From Transnational to Trans-African:
The Circulation of Culture in the Work of Winold Reiss and Romare Bearden Jeffrey C. Stewart
In a talk entitled “Looking Backward to Look Forward: Winold Reiss in Context,” at the Freie Universität Berlin in 2011, I outlined a cultural ethics of transnationalism in art by looking at the career of Winold Reiss, a German immigrant artist who came to the United States in 1913 and made the bodies and cultures of African Americans, Native Americans, Asian Americans, and immigrant Americans the centerpieces of his uniquely American art practice. There I explored how Reiss, as a transnational artist, made the conscious effort to embed himself in communities of people of color in early twentieth-century America, becoming one of the few transnational artists from Europe to embrace non-whites as quintessentially American.
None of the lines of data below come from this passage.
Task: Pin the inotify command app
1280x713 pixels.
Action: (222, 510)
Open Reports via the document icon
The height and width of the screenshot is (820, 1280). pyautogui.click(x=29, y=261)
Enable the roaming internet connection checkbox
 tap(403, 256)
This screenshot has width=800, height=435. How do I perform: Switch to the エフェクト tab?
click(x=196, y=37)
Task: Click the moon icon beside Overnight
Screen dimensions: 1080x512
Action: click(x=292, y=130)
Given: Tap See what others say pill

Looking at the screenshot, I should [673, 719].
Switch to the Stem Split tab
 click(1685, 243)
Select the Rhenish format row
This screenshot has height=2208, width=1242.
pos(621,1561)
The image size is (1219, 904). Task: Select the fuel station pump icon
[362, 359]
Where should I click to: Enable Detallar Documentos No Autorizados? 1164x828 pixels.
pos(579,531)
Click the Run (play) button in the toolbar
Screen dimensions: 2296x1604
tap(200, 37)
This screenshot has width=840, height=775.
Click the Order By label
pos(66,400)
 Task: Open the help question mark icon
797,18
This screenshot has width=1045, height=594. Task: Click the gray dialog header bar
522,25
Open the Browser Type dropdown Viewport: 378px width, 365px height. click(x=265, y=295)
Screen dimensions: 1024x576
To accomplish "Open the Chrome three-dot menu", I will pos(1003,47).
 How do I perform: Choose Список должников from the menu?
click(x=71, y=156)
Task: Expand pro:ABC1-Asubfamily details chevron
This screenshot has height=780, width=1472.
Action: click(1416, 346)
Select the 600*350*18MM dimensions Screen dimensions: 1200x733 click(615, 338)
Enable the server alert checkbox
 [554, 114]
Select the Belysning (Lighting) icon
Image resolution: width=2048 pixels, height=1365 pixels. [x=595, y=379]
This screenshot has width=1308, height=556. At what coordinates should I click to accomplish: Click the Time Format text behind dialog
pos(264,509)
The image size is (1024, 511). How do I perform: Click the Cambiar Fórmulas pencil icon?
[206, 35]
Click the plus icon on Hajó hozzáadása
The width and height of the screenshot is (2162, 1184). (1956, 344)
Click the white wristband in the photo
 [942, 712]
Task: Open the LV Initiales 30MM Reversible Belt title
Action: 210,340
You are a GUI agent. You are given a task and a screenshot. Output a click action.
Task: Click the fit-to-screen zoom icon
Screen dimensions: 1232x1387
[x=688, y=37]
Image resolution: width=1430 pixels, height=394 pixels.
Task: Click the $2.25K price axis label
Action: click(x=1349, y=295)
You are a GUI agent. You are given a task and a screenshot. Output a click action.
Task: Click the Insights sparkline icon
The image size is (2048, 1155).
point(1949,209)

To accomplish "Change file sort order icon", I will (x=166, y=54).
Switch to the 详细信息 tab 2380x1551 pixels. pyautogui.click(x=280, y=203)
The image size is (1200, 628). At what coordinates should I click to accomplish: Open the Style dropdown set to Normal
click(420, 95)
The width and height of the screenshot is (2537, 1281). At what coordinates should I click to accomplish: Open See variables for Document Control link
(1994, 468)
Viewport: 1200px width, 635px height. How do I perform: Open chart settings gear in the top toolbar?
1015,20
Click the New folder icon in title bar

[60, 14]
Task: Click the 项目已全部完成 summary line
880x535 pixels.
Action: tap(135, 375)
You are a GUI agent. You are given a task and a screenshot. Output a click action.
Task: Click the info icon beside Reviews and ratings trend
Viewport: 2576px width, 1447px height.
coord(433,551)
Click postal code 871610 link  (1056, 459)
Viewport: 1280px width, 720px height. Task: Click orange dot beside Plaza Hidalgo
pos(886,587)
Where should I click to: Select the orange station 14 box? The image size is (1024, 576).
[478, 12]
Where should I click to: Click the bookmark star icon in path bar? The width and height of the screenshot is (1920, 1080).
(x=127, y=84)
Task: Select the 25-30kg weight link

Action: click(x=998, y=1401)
In this paper, I want to build on those insights to consider what effect being in conversation with several spatially segregated racial and ethnic communities had on Reiss’s aesthetic, and how this resulting aesthetic circulated among different paintings, illustrations, and designs that he created from 1919 to 1940.
Utilizing the African principles of design that Robert Farris Thompson outlined in his book, African Art in Motion, we can see the motifs, figures, visual tropes, and “attitudes” in Reiss’s portraits as a kind of transnational and transcultural performativity whereby dance, music, and architectural design structure his visual representations of racial subjects. I want to suggest that Reiss’s work dialogues with design and representational strategies in the work of Romare Bearden, who, in the 1930s and 1940s, exposed himself to various art traditions, including the Mexican muralist movement, ancient Greek art, and especially African art. In a sense, both are transnational artists. Ideas from various traditions circulated in Bearden’s art and came to shape his collages of the 1960s—works that embodied the culture and distinct spatial imaginary of Black people in New York and Pittsburgh at the time. I want to put these artists’ oeuvres in conversation with one another to suggest how they used aesthetic traditions to create a kind of performance of culture that might be called “trans-African.”